Petikan Teks -
——————————

Tugas Rian Meker A’e Ame dalam Budaya Kedang, Lembata
![]() |
Acara Uang Bele Antara Suku Odel Wala dan Hobamatan di Desa Mahal, Omesuri, Lembata, Kamis (2/6) |
Pertama, Rian. Kata ini secara harafiah berarti
besar atau pemimpin. Dulu di Kedang ada sebutan Rian Bara’ (sangat besar - Rian: besar, Bara’: berat) yang
menegaskan status seseorang sebagai pemimpin seluruh wilayah Kedang. Juga ada
sebutan Rian raya: pemimpin atau kini
merujuk pada status pemerintah mulai dari Kepala Desa, Camat, Bupati dan
seterusnya.
Kedua, Meker berarti sulung atau yang paling
tua. Dalam budaya kedang, kakak sulung sangat dihormati karena memiliki
kharisma khusus misalnya wowo pana hunga
lati atau sebagai seorang pembicara yang disegani.
Ketiga, A’e berarti kakak. Seorang kakak selalu
memiliki tanggung jawab besar untuk mengatur lalu lintas kehidupan
adik-adiknya. Kakak juga yang paling dekat dengan orangtua sehingga memiliki
tanggung jawab untuk menggantikan orangtua dalam mengurus adik-adiknya. Oleh karena
itu, seorang kakak dalam budaya Kedang memiliki peran penting dan ia sangat
dihormati. Misalnya, saat makan bersama, seorang kakak (a’e rian: kakak besar)
selalu ditunggu kehadirannya sehingga acara makan bersama keluarga bisa berjalan
lancar.

——————————

Data yang Ditampilkan -
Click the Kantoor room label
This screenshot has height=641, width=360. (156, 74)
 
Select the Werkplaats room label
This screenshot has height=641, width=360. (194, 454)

——————————

Lanjutkan teks tentang Rian Meker A’e Ame dalam budaya Kedang mulai sesudah kalimat terakhirnya.

Keempat, Ame berarti bapa. Bapa atau ayah
memiliki tanggung jawab untuk menjaga, mengatur dan menjadi tulang punggung
pertama dalam keluarga. Karena itu, ame
dalam konteks tulisan ini merujuk pada peran seorang kepala suku yang memiliki
peran untuk menjaga suku, memimpin suku juga tugas-tugas adat lainnya yang
selalu dipercayakan kepadanya. Seorang ame
juga diakui sebagai seorang pembicara yang meratifikasi sebuah keputusan atau bading wala atau juga marang wala.
Dari empat pengertian
di atas, seorang ria meker a’e ame
sejatinya adalah kepala suku yang memiliki multi peran yakni sebagai pemimpin,
sebagai sulung, sebagai kakak dan sebagai bapa yang baik. Kepala suku biasanya
disematkan kepada anggota suku yang berstatus sebagai anak sulung (paling tua)
atau memiliki garis keturunan dari moyang sulung (ame meker).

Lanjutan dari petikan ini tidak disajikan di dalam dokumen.